Les égyptologues ont aussi enrichi les temples de Karnak par des panneaux explicatifs. Des rampes ont été installées pour le déplacement des fauteuils roulants. De même, le circuit comprend divers services, à l’instar des grands parasols, des assises convenables à tous les âges, des toilettes ainsi que des kiosques de surveillance. Et bien sûr, le système de contrôle et de surveillance du site a été amélioré.
Ali Omar, professeur à la faculté de tourisme et d’hôtellerie de l’Université de Hélouan, assure que le ministère du Tourisme contribue à la gestion et à la valorisation des sites archéologiques à travers des stages de formation pour les guides touristiques en leur faisant des examens sur les nouvelles découvertes archéologiques. « Si les sites archéologiques sont équipés de services, le visiteur a aussi besoin de s’y rendre sans la moindre difficulté ni la moindre fatigue. Pour ce faire, il est indispensable de paver les routes d’accès aux sites touristiques et d’y installer des services convenables », continue Ali Omar.

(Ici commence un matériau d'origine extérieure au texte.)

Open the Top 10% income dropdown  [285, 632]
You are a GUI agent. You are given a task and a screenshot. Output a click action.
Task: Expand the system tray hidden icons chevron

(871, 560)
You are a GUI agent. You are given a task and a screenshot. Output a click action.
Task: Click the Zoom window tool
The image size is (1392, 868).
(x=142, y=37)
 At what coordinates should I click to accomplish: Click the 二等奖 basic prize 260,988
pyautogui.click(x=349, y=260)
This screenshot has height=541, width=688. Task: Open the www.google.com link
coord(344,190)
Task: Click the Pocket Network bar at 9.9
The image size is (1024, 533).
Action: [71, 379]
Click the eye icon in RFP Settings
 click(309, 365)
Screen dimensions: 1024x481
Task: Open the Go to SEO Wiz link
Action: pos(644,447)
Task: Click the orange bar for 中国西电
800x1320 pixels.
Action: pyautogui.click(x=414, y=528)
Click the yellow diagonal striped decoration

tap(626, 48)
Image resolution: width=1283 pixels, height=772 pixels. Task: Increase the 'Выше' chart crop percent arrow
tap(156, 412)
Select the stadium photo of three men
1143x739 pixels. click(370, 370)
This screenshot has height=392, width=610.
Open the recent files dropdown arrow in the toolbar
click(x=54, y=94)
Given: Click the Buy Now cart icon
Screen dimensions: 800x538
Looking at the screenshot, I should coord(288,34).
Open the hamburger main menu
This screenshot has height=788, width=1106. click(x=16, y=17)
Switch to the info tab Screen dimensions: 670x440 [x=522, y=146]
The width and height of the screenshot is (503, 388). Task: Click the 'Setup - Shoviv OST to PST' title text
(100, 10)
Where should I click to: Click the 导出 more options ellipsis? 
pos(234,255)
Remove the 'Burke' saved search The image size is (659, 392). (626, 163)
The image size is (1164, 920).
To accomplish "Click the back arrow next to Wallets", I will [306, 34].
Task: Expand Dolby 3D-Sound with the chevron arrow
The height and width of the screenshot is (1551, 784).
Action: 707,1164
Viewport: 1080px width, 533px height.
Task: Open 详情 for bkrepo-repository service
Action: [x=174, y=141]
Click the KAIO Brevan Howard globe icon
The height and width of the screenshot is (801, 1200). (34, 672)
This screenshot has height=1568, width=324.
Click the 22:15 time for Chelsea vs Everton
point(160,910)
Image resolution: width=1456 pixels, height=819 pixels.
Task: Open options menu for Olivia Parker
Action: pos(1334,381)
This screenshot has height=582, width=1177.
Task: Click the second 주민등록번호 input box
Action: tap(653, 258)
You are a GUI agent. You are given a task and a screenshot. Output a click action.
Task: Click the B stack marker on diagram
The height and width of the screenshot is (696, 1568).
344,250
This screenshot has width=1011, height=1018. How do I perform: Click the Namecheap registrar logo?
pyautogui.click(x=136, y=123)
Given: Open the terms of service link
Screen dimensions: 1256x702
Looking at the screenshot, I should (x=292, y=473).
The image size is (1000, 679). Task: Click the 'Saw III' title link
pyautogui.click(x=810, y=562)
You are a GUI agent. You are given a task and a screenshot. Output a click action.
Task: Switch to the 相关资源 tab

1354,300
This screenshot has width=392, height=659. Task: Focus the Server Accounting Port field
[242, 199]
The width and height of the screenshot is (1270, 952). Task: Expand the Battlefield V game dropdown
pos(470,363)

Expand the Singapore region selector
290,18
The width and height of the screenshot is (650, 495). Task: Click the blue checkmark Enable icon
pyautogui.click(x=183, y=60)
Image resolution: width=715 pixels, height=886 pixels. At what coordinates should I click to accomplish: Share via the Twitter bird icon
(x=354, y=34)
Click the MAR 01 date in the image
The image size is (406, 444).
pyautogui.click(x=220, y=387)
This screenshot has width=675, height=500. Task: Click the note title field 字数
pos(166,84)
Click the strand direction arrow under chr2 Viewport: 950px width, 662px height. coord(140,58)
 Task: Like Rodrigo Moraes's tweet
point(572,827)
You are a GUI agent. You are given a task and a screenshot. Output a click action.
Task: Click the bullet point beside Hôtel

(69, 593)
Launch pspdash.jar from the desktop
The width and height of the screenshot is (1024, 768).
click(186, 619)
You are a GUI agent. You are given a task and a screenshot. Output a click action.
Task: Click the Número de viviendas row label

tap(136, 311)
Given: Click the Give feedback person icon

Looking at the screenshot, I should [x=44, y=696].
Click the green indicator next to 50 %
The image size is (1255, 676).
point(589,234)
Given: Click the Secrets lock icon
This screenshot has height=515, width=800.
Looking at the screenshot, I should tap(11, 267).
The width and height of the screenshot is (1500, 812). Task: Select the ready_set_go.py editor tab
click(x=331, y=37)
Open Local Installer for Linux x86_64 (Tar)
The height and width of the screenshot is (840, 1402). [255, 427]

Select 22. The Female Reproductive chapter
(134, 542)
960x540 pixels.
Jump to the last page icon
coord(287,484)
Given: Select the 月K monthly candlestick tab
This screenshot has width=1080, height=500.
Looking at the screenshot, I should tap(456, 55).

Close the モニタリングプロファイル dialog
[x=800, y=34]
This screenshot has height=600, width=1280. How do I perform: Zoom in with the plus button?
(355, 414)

Sensibiliser les enfants est une étape primordiale pour préserver les sites archéologiques. (Photo : Musée égyptien)
De son côté, l’unité des répliques archéologiques contribue aussi à la valorisation des sites archéologiques à travers les produits qu’elle vend, des répliques de qualité de chefs-d’oeuvre de la civilisation égyptienne. « Les visiteurs aiment acheter des pièces bien fabriquées et avec des textes corrects. Des certificats tamponnés du ministère des Antiquités attestent de l’origine de ces répliques », explique Amr Al-Tibie. C’est l’un des multiples aspects d’une meilleure gestion des sites.
Dahchour, un site pilote
Les temples de Karnak étant très vastes et ouverts partiellement à la visite, leur gestion est plus compliquée. Et l’implication de la population locale aux fouilles et à la surveillance du site devient d’autant plus importante. « Chaque site est un cas à part. Gérer les sites au cours des fouilles est aussi important qu’après son ouverture pour la visite touristique », souligne Cédric Gobeil, directeur d’Egypt Exploration Society (EES).
Cette idée de rendre les habitants acteurs de la gestion des sites remonte à 2012, à Dahchour, situé à quelques kilomètres au sud du Caire, et classé depuis 1979 au patrimoine mondial de l’Unesco. Le projet Mobilization of The Dahshour World Heritage Site for Community Development, mené en coopération avec 4 agences de l’Onu et le ministère des Antiquités, ainsi que l’Organisme du développement touristique, a intégré la communauté locale dans la préservation de toute la zone. « Ainsi, les habitants de Dahchour ont suivi des ateliers de restauration, de préservation et de conservation du site. D’ailleurs, les ouvriers travaillant dans les fouilles n’étaient que des habitants de la région archéologique. La gestion des sites et leur protection exigent un personnel issu de la communauté locale », insiste Mahmoud Afifi, ex-directeur général du secteur des antiquités égyptiennes.
Au cours de ce projet, des habitants sont même devenus guides touristiques comme le rappelle aussi Adel Al-Guindi, directeur général du département des relations internationales stratégiques, qui était alors le coordinateur national de cette initiative. Selon lui, pour garantir au mieux la préservation des sites patrimoniaux et leur conservation, il faut que les citoyens puissent en profiter.